DBMS -- Pages and Tuples 联系+学习

79 阅读2分钟

Page

简单表示数据组织关系

image.png

问题:Assume that a data file is composed of 4KB pages, where each page is structured as follows:

image.png

The start of the page contains a tuple directory which is a sequence of three-byte values, where the first 12 bits contain the offset into the page of the tuple and the second 12 bits contain the tuple length.

Write a C function that takes three parameters: an open file descriptor, a page number and a record number and reads the data for the corresponding record. Do not read the whole page; read just enough of the data to solve the problem. Dynamically allocate a memory buffer large enough to hold the tuple data when read in. The function should return a pointer to the start of the tuple memory buffer.

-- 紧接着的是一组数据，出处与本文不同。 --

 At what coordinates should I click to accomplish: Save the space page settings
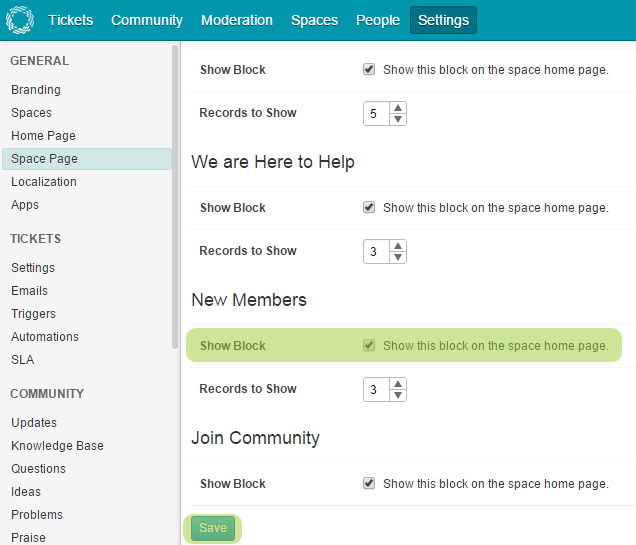point(213,528)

The function should do appropriate error-checking and return NULL in the case that any operation cannot be completed. Use the following function template:

char *getTuple(int inFile, int pageNumber, int recNumber) { ... }

解答:
提炼,tuple directory,24bits (3bytes)存在offset和tuple length的信息
inFile: 文件描述符
pageNumber:页号
recNUmber:也就是tuple number

char *getTuple(int inFile, int pageNumber, int recNumber) {
    Page p = get_page(inFile, pageNumber);
    Tulpe t = get_tuple
}

ans:
    #define PAGE_SIZE 4096

char *getTuple(int inFile, int pageNumber, int recNumber)
{
    // position file at start of page

off_t pageAddr = pageNumber * PAGE_SIZE;         //文件中page的起始位置
if (lseek(inFile, pageAddr, SEEK_SET) < 0)
	return NULL;

// re-position the file to the start of the tuple directory entry

off_t dirOffset = recNumber * 3; // 3 bytes per directory entry, 文件中tuple对应的tuple directory的位置 (recap数据文件的组织关系:文件包含page,page包含tuples,文件中的起始位置包含tuple direcory)
    
if (lseek(inFile, dirOffset, SEEK_CUR) < 0)
	return NULL;

// read 3-byte directory entry for this tuple

unsigned int dirEntry;
if (read(inFile, &dirEntry, 3) != 3) // 读取这个tuple对应的3个byte的directory,direcoty包含真正的offset和tuple的长度信息
	return NULL;

// extract tuple offset and length from directory entry

unsigned int tupOffset, tupLength;
unsigned int lengthMask = 0x00000fff; // low-order 12 bits
unsigned int offsetMask = 0x00fff000; // high-order 12 bits

tupOffset = (dirEntry & offsetMask) >> 12;
tupLength = dirEntry & lengthMask;   // 从directory提取相应的信息

// allocate memory buffer to hold tuple data

char *tupBuf;                        // 为tuple字符串申请相应的空间
if ((tupBuf = malloc(tupLength)) == NULL)
	return NULL;

// position file at tuple location

off_t tupAddr = pageAddr + tupOffset; // 通过page的offset和tuple在page中的offset来找到目标tuple的信息
if (lseek(inFile, tupAddr, SEEK_SET) < 0)
	return NULL;

// read tuple data into buffer

if (read(inFile, tupBuf, tupLength) != tupLength)
	return NULL;

return tupBuf;
}

问题:Consider a data file containing tuples with a page structure similar to that in the previous question. Pages are 4KB in size, and each page contains a tuple directory with 100 entries in it, where each entry is 3-bytes long. Assuming that the (minimum,average,maximum) tuple lengths are (32,64,256) bytes and that the file has 100 pages, determine the following:

1. The minimum number of tuples that the file can hold

2. The maximum number of tuples that the file can hold

解答:
    假设tuple都为最小值32bytes,则一个page可以有 (4096bytes - 100 * 3)/ 32 ~ 118 * 100 pages = 11800tuple

答案:
    理论上是11800tuple,但是tuple directory只有100个entry,所以最大是100 * 100 = 10000tuple

问题:Consider a variation on the above scenario. Rather than pages having a fixed size tuple directory, the tuple directory can grow and shrink depending on the number of tuples in the page. For this to work, the tuple directory starts at the bottom of the page (address 0) and grows up, while tuples are added from the top of the page (address 4095) and grow down. If all other factors are the same (total 100 pages, (min,avg,max) tuple lengths (32,64,128)), what is the maximum number of tuples that the file can hold? You may assume that tuples can begin at any address (i.e. they do not have to start at a 4-byte address).

解答:
    tuple directory现在无限制,那么答案就是11800
ans:
    需要平衡tuple和tuple directory的空间,解出不等式3 * N + 32 * N)<4096